Genetic and Functional Evidence of Complement Dysregulation in Multiple Myeloma Patients with Carfilzomib-Induced Thrombotic Microangiopathy Compared to Controls

Abstract

Background: Carfilzomib, an irreversible proteasome inhibitor approved for the treatment of relapsed/refractory Multiple Myeloma (MM) has been associated with Thrombotic Microangiopathy (TMA). Several pathogenetic mechanisms of carfilzomib-induced TMA have been proposed; however, recently, there has been a shift of focus on the potential contribution of complement dysregulation. Our aim was to explore whether patients with carfilzomib-induced TMA harbor germline variants of complement-related genes, which have been characterized as risk factors for TMA. Methods: We retrospectively recruited consecutive MM patients with carfilzomib-induced TMA and compared them to MM patients who received ≥4 cycles of carfilzomib and did not develop signs/symptoms of TMA, in a 1:2 ratio.
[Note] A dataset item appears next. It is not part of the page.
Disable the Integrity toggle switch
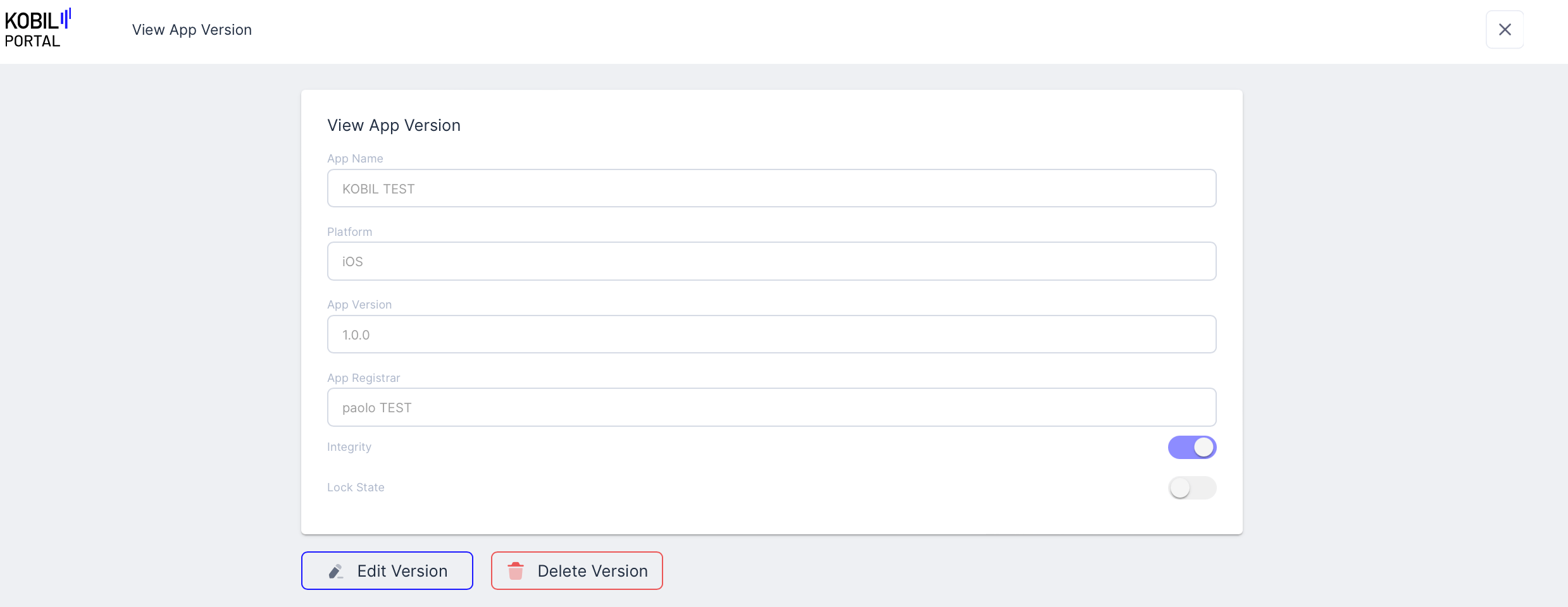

Genomic DNA from peripheral blood was analyzed using next generation sequencing (NGS) with a complement-related gene panel; ADAMTS13 activity and soluble C5b-9 were measured using ELISA. Results: Complement-related variants were more common in patients with carfilzomib-induced TMA compared to non-TMA controls, regardless of patient and treatment characteristics; ADAMTS13 activity and C5b-9 were compatible with the phenotype of complement-related TMA. Conclusions: We confirmed the previous findings that implicated complement-related genes in the pathogenesis of carfilzomib-induced TMA. Most importantly, by incorporating a control group of non-TMA MM patients treated with carfilzomib-based regimens and functional complement assays, we enhanced the credibility of our findings.